Repurpose that old Christmas tree- for the planet

  • This cut- up balsam evergreen Christmas tree ended up in a Lincoln County pond recently where it will be placed in deeper waters and provide a haven for freshwater fish and other life. Ledger photo by Andrew W. Griffin

OKLAHOMA CITY – It was 30 years ago this past Christmas season that a Time magazine reporter went to Colorado to do a profile on legendary gonzo journalist Hunter S. Thompson at his bucolic home – Owl Farm.

As reporter Sam Allis re-counted at the time, as strains of Cowboy Junkies’ “Misguided Angel” spookily rang out, providing a surreal, musical backdrop, the good “Doctor of Journalism” – wearing a fright wig and already boozed up on Chivas Regal and gin-spiked pink lemonades – squirted two cans of lighter fluid on his sad, dried-out Christmas tree and then shoved it into his indoor fireplace.

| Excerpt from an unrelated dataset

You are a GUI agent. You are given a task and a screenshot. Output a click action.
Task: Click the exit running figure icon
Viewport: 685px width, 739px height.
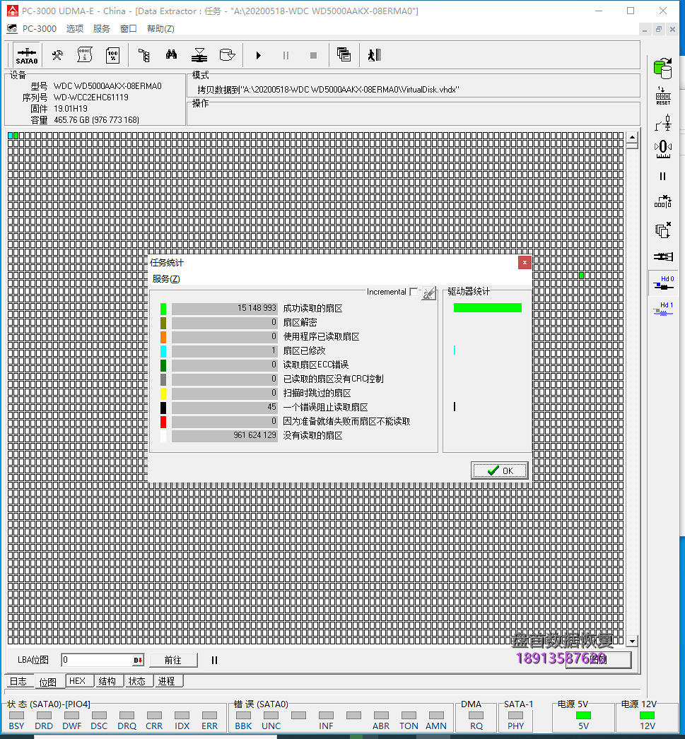point(374,55)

Needless to say, doing so was a terribly dangerous and careless thing to do. Thompson nearly burned his house down. And it should go without saying, burning your Christmas tree in a fireplace – or on an open fire of any sort, for that matter – is ill-advised. Not because of just how flammable evergreens are, but because of the tarlike creosote in the trees that can release a lot of dangerous smoke.

That said, you are probably wondering how to dispose of your Christmas tree this year. In some municipalities, trucks are sent out and pick up the trees on the curb. Trees are sometimes mulched by city workers, or simply thrown into a landfill, where the tough fibers of an evergreen can take a long time to decompose. Just be sure you remove all of the lights and decorations and don’t bag the tree, or it might not get picked up by your trash service. Same goes for tall trees. If they are seven feet or higher, you may need to cut it up first to be removed.

And while there are private services that offer to pick up your tree for you. In Lawton, the City of Lawton’s Solid Waste Collection Division, which can be contacted at 580-581-3428, can schedule to pick up solid waste, like a Christmas tree, by calling them directly and scheduling a pickup curbside.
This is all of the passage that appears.